Son de blé pour chevaux : bienfaits, risques et bonne utilisation

Le son de blé peut être utile dans l’alimentation cheval, mais uniquement dans le cadre d’une ration équilibrée et bien pensée. C’est un sous-produit de la mouture du blé — l’enveloppe externe du grain — riche en fibres et très appétent. Il est souvent utilisé comme support humide, en mash, ou pour faciliter le transit ponctuellement. Mais il présente un déséquilibre phosphore/calcium qui peut poser problème si on l’intègre sans précaution. Voici ce qu’il faut savoir avant de le distribuer.
Qu’est-ce que le son de blé pour chevaux ?
Le son de blé cheval est un aliment simple, issu de l’industrie meunière. Quand le grain de blé est moulu pour produire de la farine, l’enveloppe externe est séparée : c’est le son. Il se présente sous forme de flocons légers, légèrement farineux, avec une odeur douce et une texture qui absorbe bien l’eau.
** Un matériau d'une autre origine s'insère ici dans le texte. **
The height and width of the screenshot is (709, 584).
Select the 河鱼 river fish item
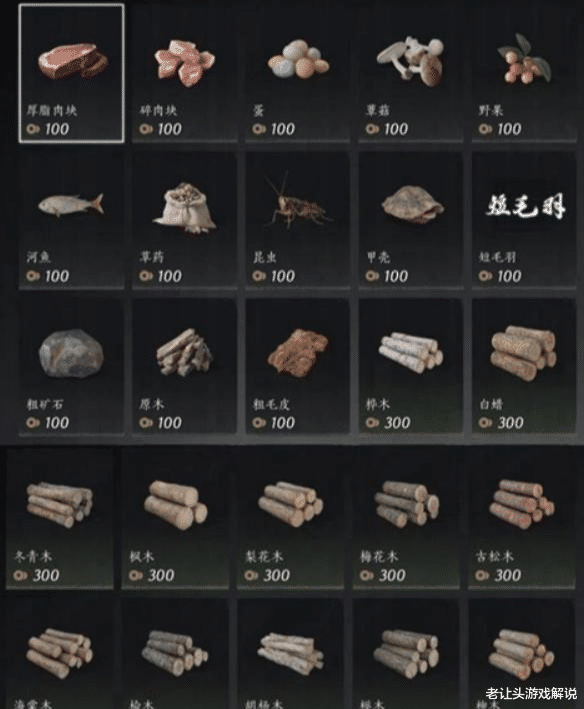[x=71, y=220]
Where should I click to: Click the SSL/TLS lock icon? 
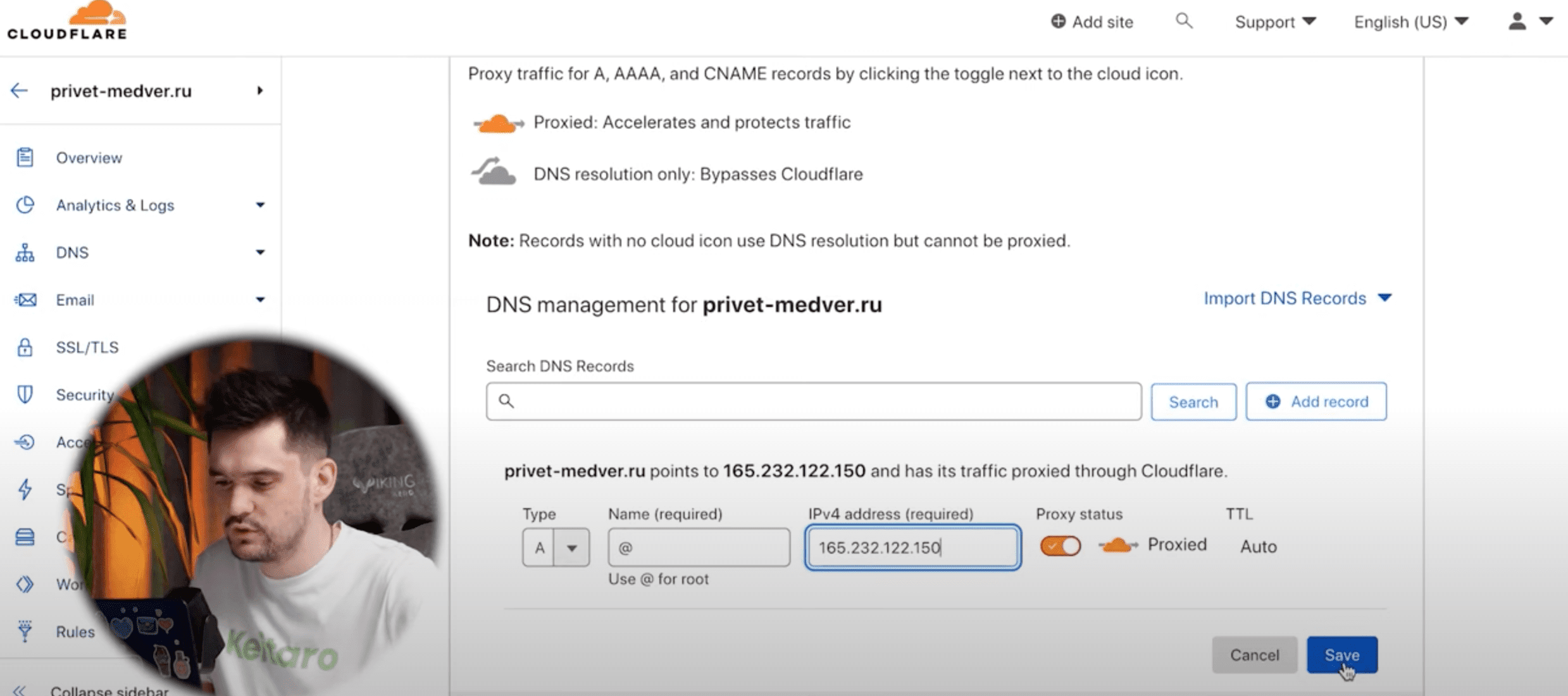pos(25,347)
Dans l’alimentation cheval, il est utilisé depuis longtemps comme complément de ration, principalement pour :
- Améliorer l’appétence d’une ration peu attrayante
- Servir de support humide pour mélanger des compléments alimentaires cheval
- Faciliter le transit cheval de manière ponctuelle
- Constituer un mash cheval léger, chaud en hiver, facile à avaler pour les chevaux âgés ou convalescents
Ce n’est pas un aliment complet, ni un fourrage. Il vient en complément d’une ration cheval déjà construite autour du fourrage.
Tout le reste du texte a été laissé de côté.